The Voluntary Bands of the Royal Air Force have participated in the ancient tradition of military music for nearly a century. In 1918, when the Royal Air Force fledged from the union of the Royal Naval Air Service and the Royal Flying Corps, musicians of those two services, augmented by fresh recruits to the young RAF, came together to form the first RAF Voluntary Bands. Soon, many an RAF station boasted its own band and as the Second World War drew thousands more people into uniform, the number of RAF bases – and voluntary bands – increased both at home and overseas.
1990 saw the formation of the Royal Air Force Voluntary Band Association, one of the welcome results being increased cooperation and collaboration among the bands.
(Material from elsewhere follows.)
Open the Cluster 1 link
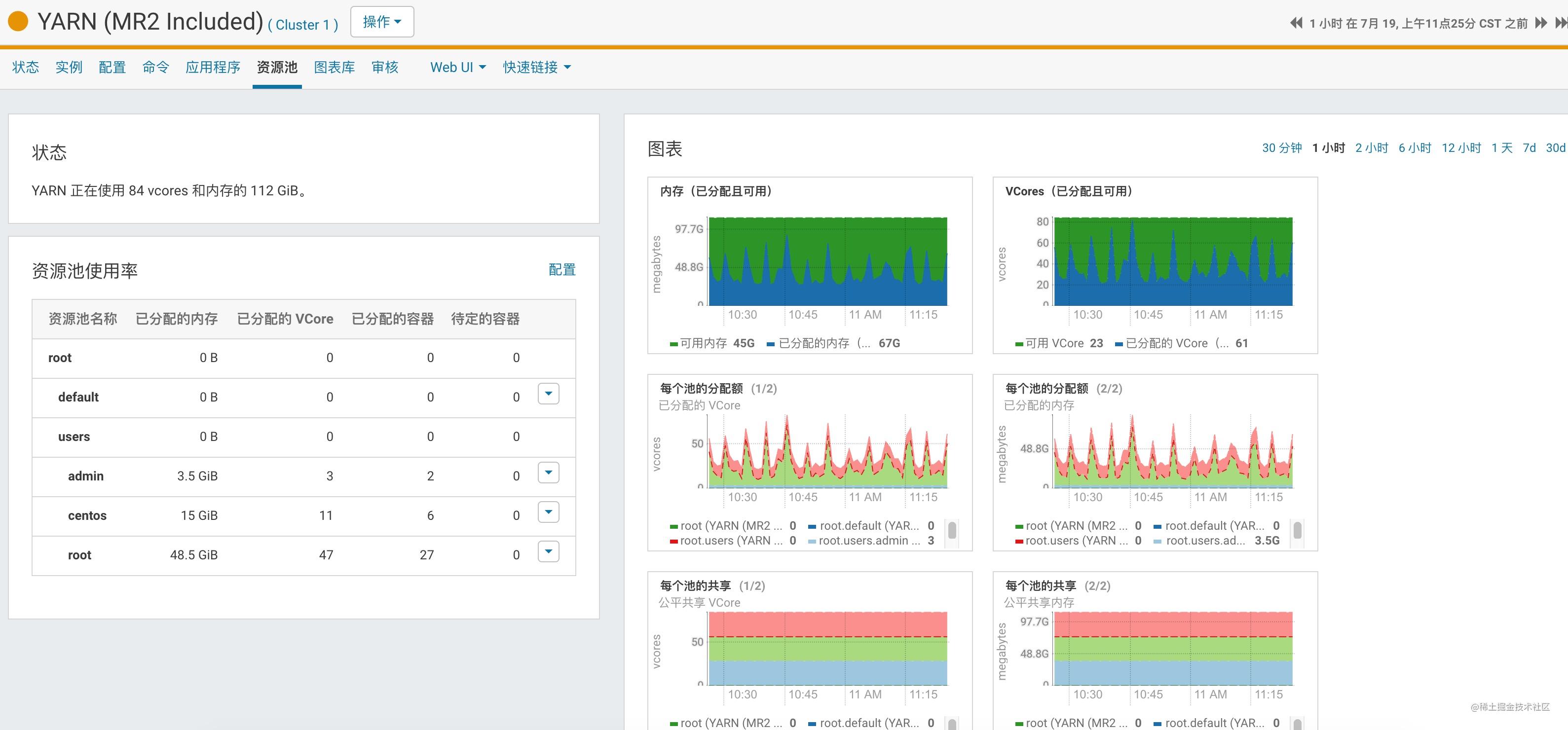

For the first time, joint ventures such as the recent concert at Peterborough Cathedral with the Central Band of the Royal Air Force could be organised, to the great delight of audiences and musicians alike.
Today’s RAF Voluntary Bands are led by experienced Voluntary Band Instructors, skilled professionals who are the only paid members of the bands; other bandsmen and women are willing volunteers. They may be RAF or other Service personnel, family members or civilians – and anyone may apply to join. It’s a wonderful way of spending spare time, enjoying the company of like-minded enthusiasts and improving musical skills.
The last 2 years has been a busy period for all of the RAF Voluntary Bands who have covered hundreds of local events as well as participating in the biennial Massed Voluntary Bands Concert and the RAF100 parade in London. For 2019, plans are under way for a Massed Voluntary Bands concert at the Birmingham Symphony Hall on 7 July.